• [Textauszug]:
────────

Was für ein Skandal, als die Erstausgabe in den Verkauf gelangte – mit einer Auflage von rund 1100 Exemplaren und wahrscheinlich vorwiegend unter dem Ladentisch. Schon zwei Wochen später hatte die Staatsanwaltschaft eine Strafverfolgung eingeleitet – wegen Gotteslästerung und Beleidigung der öffentlichen Moral! Stein des Anstoßes: Les Fleurs du Mal (Die Blumen des Bösen), ein Gedichtband von Charles Baudelaire. Im Verlauf des Prozesses wurde der Schriftsteller wegen „Verhöhnung der öffentlichen Moral und der guten Sitten“ verurteilt und die weitere Veröffentlichung von sechs „anstößigen“ Gedichten verboten.

Wer war dieser Baudelaire? Etwa ein Lustmolch, des nachts nackt mit der Dichterfeder in der Hand unterwegs, um zur Massenkopulation unter Pariser Laternen aufzukitzeln? Ein Sittenstrolch, der in gereimter Form eine Sauerei an die andere reihte? Heute kaum noch nachzuvollziehen solche Anschuldigungen, da es wimmelt von Buchtiteln wie „Feuchtgebiete“ „Die sexuellen Phantasien der Frauen“ oder „Hochgefickt“ (vielleicht habt Ihr hierzu schon den Kommentar von Kira O. in unserer Kolumne gelesen).

Möglicherweise, so ließe sich lästern, war es der Neid auf die Liebesbeziehung Baudelaires zu der dunkelhäutigen Jeanne Duval, warum die Herren Richter den freizüngigen Dichter verurteilten – und anschließend wahrscheinlich schnurstracks ins nächste Bordell eilten.

Heute ruft zum Glück niemand mehr nach dem Staatsanwalt, wenn auf dem Umschlag von „Die Blumen des Bösen“ zu lesen ist: „Die Gedichte Baudelaires entdecken die ästhetische Faszination des Abnormen, Unheimlichen, Verfallenen und den Reiz des Grauens. Sie beschreiben Verzweiflung und sexuelle Besessenheit, die Qual des Schwankens zwischen Geist- und Tiernatur des Menschen.“

Für das Cover wäre man zu Baudelaires Böse-Blumen-Zeiten (1857) wohl im Gefängnis gelandet. Damals ließ die Obrigkeit solcherart Anstößigkeiten in speziellen „Giftkammern“ verschwinden. Nur „Befugte“ hatten Zutritt. Unter ihnen vermutlich auch diejenigen, die „anstößige Gedichte“ per Gerichtsurteil geißelten.

Nun ja, die Zeiten ändern sich und heute sind Museen und Galerien voll von Beweisen, dass öffentliche Moral und heimliche Ausschweifungen schon immer ein seltsames Zwillingsdasein führten. François Boucher und Gustave Courbet, Zeitgenossen des Dichters, haben genau das in ihren Bildern dokumentiert. Dass die größte pornographische Sammlung in der Vatikanischen Bibliothek zu finden ist, soll aber angeblich nur eine weit verbreitete Legende sein.

────────

• [Gegebene Einträge]:
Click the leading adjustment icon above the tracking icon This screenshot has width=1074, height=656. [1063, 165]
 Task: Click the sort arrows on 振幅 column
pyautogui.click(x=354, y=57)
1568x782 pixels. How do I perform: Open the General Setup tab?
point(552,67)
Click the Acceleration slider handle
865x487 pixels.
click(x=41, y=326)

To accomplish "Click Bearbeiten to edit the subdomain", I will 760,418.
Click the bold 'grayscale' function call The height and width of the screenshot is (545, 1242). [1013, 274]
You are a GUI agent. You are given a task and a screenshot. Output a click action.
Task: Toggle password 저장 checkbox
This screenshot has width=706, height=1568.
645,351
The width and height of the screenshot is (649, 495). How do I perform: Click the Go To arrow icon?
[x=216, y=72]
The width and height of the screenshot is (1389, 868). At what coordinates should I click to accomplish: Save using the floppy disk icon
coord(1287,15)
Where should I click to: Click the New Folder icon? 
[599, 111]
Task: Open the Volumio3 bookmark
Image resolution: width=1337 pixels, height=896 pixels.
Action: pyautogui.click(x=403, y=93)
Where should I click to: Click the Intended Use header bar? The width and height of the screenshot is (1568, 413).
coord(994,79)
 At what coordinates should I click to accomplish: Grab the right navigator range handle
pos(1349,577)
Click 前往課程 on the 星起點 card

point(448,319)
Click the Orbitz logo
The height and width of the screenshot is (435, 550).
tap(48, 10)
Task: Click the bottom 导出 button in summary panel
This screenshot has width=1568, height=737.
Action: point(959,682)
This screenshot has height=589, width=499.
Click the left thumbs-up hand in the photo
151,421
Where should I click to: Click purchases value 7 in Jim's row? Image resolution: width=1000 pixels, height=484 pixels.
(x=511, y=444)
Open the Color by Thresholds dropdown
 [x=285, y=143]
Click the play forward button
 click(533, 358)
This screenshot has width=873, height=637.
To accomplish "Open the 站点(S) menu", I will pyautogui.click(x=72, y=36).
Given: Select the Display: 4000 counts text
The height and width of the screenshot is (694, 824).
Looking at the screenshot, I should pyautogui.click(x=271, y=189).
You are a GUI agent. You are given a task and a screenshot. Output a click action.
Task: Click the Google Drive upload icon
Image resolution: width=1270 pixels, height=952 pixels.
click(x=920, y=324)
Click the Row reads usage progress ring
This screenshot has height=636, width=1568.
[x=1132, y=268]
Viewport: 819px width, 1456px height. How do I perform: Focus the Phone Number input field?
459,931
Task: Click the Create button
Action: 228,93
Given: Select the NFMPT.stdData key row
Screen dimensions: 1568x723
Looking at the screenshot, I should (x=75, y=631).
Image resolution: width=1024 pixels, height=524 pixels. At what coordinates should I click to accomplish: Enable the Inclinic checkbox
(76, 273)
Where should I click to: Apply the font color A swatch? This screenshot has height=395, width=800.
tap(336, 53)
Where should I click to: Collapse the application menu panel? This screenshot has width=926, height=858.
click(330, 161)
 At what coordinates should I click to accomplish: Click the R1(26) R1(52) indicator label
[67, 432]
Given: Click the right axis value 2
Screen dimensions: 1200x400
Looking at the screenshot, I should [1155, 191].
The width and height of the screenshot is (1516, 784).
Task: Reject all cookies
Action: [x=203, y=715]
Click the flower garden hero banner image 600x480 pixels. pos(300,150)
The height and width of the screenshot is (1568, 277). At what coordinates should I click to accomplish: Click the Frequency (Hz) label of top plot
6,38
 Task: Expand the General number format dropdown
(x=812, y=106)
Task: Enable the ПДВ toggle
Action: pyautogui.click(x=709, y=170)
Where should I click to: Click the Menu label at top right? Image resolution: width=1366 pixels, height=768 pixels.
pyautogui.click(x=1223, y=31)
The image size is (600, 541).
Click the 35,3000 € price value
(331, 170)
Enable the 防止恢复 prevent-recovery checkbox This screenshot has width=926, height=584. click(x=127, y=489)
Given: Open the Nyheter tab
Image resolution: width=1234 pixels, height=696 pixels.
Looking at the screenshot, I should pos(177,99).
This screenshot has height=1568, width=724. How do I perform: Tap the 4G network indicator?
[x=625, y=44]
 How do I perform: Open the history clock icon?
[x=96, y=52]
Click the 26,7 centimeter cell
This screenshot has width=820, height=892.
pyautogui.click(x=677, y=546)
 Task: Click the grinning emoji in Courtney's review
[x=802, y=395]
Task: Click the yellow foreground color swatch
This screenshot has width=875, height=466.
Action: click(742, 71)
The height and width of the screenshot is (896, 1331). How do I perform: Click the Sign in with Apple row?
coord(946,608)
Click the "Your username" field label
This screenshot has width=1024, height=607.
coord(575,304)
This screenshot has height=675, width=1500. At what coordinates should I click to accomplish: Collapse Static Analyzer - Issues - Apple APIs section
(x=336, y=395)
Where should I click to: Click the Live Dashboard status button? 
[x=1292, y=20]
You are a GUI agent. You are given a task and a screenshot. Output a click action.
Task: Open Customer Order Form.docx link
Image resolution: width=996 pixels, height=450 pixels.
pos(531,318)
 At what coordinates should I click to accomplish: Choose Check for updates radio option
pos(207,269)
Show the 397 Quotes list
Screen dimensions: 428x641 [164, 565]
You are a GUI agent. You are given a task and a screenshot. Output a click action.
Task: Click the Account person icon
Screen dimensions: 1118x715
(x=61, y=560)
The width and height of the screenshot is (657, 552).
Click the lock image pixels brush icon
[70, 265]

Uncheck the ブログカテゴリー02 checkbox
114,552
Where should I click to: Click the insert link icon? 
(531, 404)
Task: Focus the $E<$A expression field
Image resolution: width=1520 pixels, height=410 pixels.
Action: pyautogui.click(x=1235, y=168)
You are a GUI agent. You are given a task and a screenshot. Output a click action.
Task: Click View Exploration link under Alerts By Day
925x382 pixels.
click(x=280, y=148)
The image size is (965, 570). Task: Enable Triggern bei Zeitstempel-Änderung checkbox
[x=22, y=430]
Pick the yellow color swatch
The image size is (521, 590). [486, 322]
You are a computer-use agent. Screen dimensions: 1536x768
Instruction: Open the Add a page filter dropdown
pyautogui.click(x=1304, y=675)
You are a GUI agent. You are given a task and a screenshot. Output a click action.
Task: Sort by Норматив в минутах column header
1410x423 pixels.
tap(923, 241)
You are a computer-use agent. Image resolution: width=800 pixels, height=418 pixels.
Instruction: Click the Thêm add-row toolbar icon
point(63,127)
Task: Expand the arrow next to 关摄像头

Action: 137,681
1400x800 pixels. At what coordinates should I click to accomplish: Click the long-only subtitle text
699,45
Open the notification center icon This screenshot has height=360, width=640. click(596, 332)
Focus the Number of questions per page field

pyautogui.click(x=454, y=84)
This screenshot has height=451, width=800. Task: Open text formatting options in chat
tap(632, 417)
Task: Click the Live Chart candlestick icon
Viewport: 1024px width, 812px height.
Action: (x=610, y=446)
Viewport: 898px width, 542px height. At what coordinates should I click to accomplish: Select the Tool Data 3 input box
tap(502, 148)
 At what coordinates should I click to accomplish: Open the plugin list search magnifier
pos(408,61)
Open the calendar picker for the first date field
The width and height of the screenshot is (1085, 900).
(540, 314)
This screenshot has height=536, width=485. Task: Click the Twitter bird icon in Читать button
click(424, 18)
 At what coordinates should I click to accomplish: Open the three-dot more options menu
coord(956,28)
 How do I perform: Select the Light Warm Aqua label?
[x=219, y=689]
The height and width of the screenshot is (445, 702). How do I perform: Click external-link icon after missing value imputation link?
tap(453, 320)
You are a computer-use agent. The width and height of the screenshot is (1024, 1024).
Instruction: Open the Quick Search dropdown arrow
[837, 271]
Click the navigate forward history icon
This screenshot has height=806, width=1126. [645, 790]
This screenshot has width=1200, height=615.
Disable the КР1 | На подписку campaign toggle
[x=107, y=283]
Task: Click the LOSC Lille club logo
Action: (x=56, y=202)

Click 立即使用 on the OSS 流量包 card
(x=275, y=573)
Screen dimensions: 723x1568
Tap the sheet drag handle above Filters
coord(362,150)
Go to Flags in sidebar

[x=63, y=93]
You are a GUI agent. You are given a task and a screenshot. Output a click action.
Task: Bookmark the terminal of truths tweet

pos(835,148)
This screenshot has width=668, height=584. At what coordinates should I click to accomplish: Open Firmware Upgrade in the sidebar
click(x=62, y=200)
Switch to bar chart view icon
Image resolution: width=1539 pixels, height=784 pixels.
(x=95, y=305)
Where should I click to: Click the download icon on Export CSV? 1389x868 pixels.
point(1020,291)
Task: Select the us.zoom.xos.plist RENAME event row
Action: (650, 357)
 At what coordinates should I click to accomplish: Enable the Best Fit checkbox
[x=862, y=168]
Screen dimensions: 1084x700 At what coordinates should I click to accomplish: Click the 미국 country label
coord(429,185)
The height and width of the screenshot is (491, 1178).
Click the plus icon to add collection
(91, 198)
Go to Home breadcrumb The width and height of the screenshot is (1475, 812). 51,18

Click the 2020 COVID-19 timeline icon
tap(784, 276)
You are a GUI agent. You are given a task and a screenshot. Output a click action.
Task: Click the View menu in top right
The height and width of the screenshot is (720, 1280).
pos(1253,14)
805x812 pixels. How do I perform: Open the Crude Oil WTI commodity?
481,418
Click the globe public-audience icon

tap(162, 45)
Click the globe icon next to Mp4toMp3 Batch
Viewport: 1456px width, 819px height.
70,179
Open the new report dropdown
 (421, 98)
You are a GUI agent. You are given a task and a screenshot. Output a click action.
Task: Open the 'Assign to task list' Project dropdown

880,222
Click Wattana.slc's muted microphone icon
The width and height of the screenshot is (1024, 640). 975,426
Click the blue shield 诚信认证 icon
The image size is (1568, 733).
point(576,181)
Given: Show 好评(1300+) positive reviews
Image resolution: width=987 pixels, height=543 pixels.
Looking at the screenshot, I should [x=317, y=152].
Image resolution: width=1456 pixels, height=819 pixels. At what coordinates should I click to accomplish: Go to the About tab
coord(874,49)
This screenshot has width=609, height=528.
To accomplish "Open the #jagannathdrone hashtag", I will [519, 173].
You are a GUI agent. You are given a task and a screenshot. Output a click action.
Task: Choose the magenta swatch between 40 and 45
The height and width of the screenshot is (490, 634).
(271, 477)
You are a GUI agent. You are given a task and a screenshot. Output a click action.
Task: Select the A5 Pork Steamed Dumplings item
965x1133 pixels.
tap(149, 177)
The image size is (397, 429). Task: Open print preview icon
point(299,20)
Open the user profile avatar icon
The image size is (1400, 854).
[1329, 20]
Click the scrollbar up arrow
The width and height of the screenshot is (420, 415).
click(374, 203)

────────

• [Aufgabenstellung]:
• A. Welche Auflage hatte die Erstausgabe laut dem Textauszug?
• B. Gib den Abschnitt aus dem Textauszug wörtlich wieder. Beginne bei den Worten „Wer war dieser“ und höre nach „unserer Kolumne gelesen).“ auf.

• [Antworten]:
• A. Die Erstausgabe hatte eine Auflage von rund 1100 Exemplaren.

• B.
Wer war dieser Baudelaire? Etwa ein Lustmolch, des nachts nackt mit der Dichterfeder in der Hand unterwegs, um zur Massenkopulation unter Pariser Laternen aufzukitzeln? Ein Sittenstrolch, der in gereimter Form eine Sauerei an die andere reihte? Heute kaum noch nachzuvollziehen solche Anschuldigungen, da es wimmelt von Buchtiteln wie „Feuchtgebiete“ „Die sexuellen Phantasien der Frauen“ oder „Hochgefickt“ (vielleicht habt Ihr hierzu schon den Kommentar von Kira O. in unserer Kolumne gelesen).